We all know what the big health no-nos are: smoking (obv), baking in the sun, eating loads of junk food… But what about all the little not-so-great things you do every day that could be just as bad?
STAYING UP LATE TO WATCH TV
We’ve all been there: it’s getting late, but you’re still sprawled on the couch, flicking through channels because you don’t feel like getting up, tidying the kitchen and washing your face. Before you know it, it’s the dead of night and you’re still hanging in there, just to see who the killer is on a 1994 rerun of Law and Order (one of those where Chris Noth is still sexy and brooding). Or it’s 2am on a Wednesday but your Game of Thrones marathon is going strong, because the last one ended on a cliffhanger and you have to watch ‘just one more’. You are not alone.
‘People steal time from sleep just to have time to relax,’ says James Findley, PhD, clinical director of the behavioural sleep medicine programme at the University of Pennsylvania. Besides being bleary-eyed and sluggish the next day, lack of sleep can also affect your coordination and decisionmaking abilities, as well as your short- and long-term memory. Just one night without enough sleep can cause elevated blood pressure all through the next day, weaken your immune system and affect your mood, circulation and food choices. It also magnifies the effects of alcohol consumption and ups your chances of being involved in an accident.
A Harvard Medical School study estimated that sleeping less than five hours a night increases the risk of death by about 15%. Depriving your body of sleep over a sustained period of time can also cause weight gain, heart disease, depression and diabetes. And according to Anton Fourie, clinical technologist at the Milnerton Sleep Lab, about 40% of South Africans aren’t getting enough sleep.
First off, set a bedtime – like back when you were a kid. Look at what time you need to get up and work back from there to ensure you get at least seven hours of sleep. Then, set an alarm for an hour before your designated bedtime and use that hour to implement a nighttime routine to signal to your body that it’s time to sleep. Have a warm shower, change into your PJs, dim the lights and do something restful like reading a book, listening to music or applying a face mask.
BAD HABIT 2
We all need a good vent sometimes, right? Well, maybe not. ‘We tell ourselves we need to get it off our chest, but each time we do, we get upset all over again,’ says Guy Winch, PhD and author of The Squeaky Wheel. ‘We end up 10 to 12 times more aggravated.’ That’s not the only drawback: all that bitching and moaning causes permanent changes to the wiring of your brain.
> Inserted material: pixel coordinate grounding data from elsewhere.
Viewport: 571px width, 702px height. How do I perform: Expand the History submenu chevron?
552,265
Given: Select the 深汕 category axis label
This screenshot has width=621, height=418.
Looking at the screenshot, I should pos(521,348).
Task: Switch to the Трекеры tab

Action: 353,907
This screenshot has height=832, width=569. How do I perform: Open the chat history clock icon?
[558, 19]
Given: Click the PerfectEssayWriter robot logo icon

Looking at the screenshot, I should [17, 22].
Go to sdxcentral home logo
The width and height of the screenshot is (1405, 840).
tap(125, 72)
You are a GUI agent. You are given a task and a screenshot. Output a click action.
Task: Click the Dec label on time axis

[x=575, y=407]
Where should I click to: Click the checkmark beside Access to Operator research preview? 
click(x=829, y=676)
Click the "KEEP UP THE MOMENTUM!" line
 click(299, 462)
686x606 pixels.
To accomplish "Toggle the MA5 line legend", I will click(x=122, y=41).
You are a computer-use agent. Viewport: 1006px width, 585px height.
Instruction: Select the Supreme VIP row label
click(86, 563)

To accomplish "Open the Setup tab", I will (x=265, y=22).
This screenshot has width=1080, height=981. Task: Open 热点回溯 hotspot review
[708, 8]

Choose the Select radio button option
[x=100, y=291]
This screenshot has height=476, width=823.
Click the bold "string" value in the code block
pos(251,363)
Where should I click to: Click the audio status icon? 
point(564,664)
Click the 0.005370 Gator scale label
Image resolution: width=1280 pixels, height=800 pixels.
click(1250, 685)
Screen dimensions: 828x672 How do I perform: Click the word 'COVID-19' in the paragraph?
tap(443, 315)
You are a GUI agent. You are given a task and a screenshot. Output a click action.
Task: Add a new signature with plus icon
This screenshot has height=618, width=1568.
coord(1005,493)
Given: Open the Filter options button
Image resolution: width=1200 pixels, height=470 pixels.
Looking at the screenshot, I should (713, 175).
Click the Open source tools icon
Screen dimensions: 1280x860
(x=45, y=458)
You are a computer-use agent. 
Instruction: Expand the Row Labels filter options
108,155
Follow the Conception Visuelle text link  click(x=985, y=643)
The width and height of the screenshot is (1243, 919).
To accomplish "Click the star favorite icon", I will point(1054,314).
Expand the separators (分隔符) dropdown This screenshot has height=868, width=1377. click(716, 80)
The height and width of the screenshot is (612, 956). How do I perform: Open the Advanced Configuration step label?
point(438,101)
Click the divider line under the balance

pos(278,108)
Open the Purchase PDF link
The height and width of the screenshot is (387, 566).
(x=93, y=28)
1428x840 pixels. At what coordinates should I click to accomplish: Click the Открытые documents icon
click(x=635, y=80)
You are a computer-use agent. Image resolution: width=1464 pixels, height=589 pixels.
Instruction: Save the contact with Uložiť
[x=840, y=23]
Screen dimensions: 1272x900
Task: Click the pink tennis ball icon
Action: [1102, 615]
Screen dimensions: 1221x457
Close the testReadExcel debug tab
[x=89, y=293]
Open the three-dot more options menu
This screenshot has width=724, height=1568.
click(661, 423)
‘Whenever you have a thought, one synapse shoots a chemical across the cleft to another synapse, building a bridge over which an electric signal can cross, carrying along its charge the relevant information you’re thinking about,’ explains author Steven Parton. ‘Every time this charge is triggered, the synapses grow closer together in order to decrease the distance the electrical charge has to cross... The brain is rewiring its circuitry, physically changing itself, to make it more likely that the proper synapses will share the chemical link and spark together, in essence, making it easier for the thought to trigger.’
Complaining can also affect your health in general. ‘When your brain is firing off these synapses of anger, you’re weakening your immune system, raising your blood pressure, increasing your risk of heart disease, obesity and diabetes, and a plethora of other negative ailments,’ says Parton.